Greenspan: big deficits spawned by breakdown in fiscal process

''The budget deficit is the symptom of a more deep-seated problem - the breaking down of the fiscal process in this country,'' says economist Alan Greenspan.

Thus the longtime presidential adviser and chairman of the recent social security reform commission defines what he calls the ''oddly difficult'' situation in which the United States economy finds itself.

The recovery is solid.

Continued economic growth at a 3.5 to 4 percent pace well into 1984 is foreseeable, accompanied by relatively low inflation and a slowly declining jobless rate, Mr. Greenspan says.

The latest good news is a government report that consumer prices so far this year - January throuth September - rose at a 3.7 percent annual rate, compared with 3.9 percent for all of 1982.

In September, the US Labor Department said, consumer prices rose 0.5 percent - the fastest increase in five months - paced by price hikes for new cars and housing.

This pattern fits the projection of most analysts that the nation's underlying inflation rate, taking into account all price movements, will be about 5 percent this year.

All this sounds good. In fact, Greenspan told reporters at breakfast, ''Growth rates in the United States are higher than anywhere else in the industrialized world except in Canada.''

But he warns that the recovery is concentrated in the production of short-term goods at the expense of the ''long-lived assets'' - steel, construction, and heavy equipment - on which the long-term health of the US economy depends.

Industries producing such long-lived assets, he says, ''are not playing a full role in this recovery.''

This ''gradual erosion of smokestack America,'' says Greenspan, stems ultimately from the financial community's perception that the ''fiscal processes of the government are out of control.''

In his view, this uncertainty ''imposes a high inflation premium on long-term investment, which translates into high long-term interest rates.''

Lenders, anticipating inflation down the road, charge high rates on their loans.

Firms with rapid turnover of goods borrow for the short term and, as profits rise, finance more of their production internally.

But the smokestack industries - steel and others allied with construction and heavy machinery - are ''credit intensive,'' says Greenspan. They require long-term borrowing to finance production.

Already he says he sees a ''crowding out'' of such industries in credit markets, as managers of smokestack industries hesitate to commit their firms to paying high interest rates over a long period of time.

''This suppression of long-lived asset expansion springs from the concern of the financial community that there is a built-in growth in the ratio of government spending to GNP,'' says Greenspan.

The GNP, or gross national product, represents the total output of the US economy. In fiscal 1981, when President Reagan took office, the federal budget consumed 21.1 percent of GNP.

In fiscal 1984, says former Congressional Budget Office (CBO) director Alice M. Rivlin, fiscal spending will total more than 24 percent of the GNP - the highest percentage since World War II.

Mr.

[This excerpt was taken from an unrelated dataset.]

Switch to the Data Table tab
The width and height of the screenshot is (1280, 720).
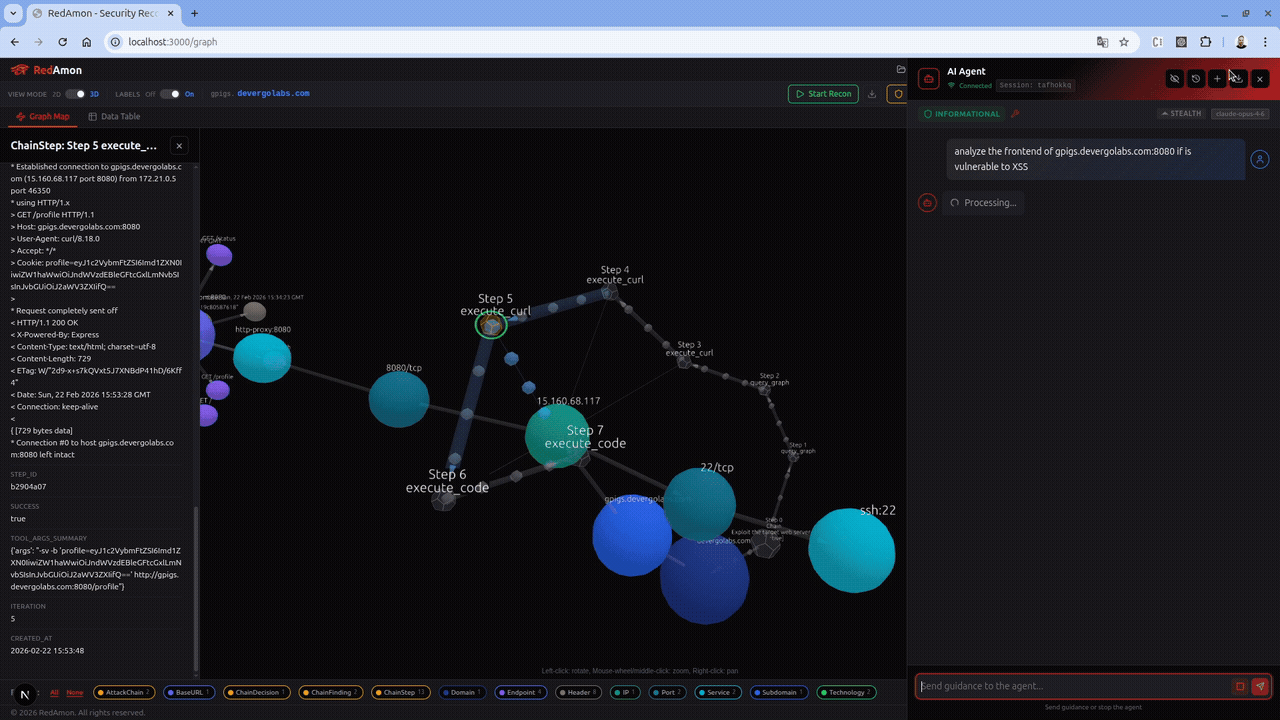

Reagan's original goal was to reduce federal outlays to 19.3 percent of GNP by fiscal 1984, which began Oct. 1. Instead, the average for Reagan's four budget years is likely to be 24.4 percent, compared with 21.9 percent for President Carter, Dr. Rivlin says.

This buttresses Greenspan's view that ''basically what is needed is to halt the continuous rise of federal outlays as a percent of GNP.''

Huge budget deficits and calls for an ''industrial policy'' to revive smokestack America are subordinate to the fact that government spending is out of control, says Greenspan.

Higher taxes alone, he says, will not solve the problem. He shares Reagan's conviction that higher government revenues tend to trigger higher spending.

''Let us assume a $100 billion tax increase,'' Greenspan says. ''Within 18 months, spending projections for nondefense programs in future years would significantly rise.''

How to make a dent in the problem?

One step, says Greenspan, would be to reduce benefit increases in all entitlement programs to the consumer price index, minus 3 percent. Currently, benefits rise in tandem with the index.

This, he says, would result in a 3 percent benefit reduction in real terms for social security and federal pension recipients, compared with the present system.

Many experts agree with Greenspan that eventually a tighter lasso will have to be thrown over burgeoning entitlement program costs, if federal spending is to be controlled.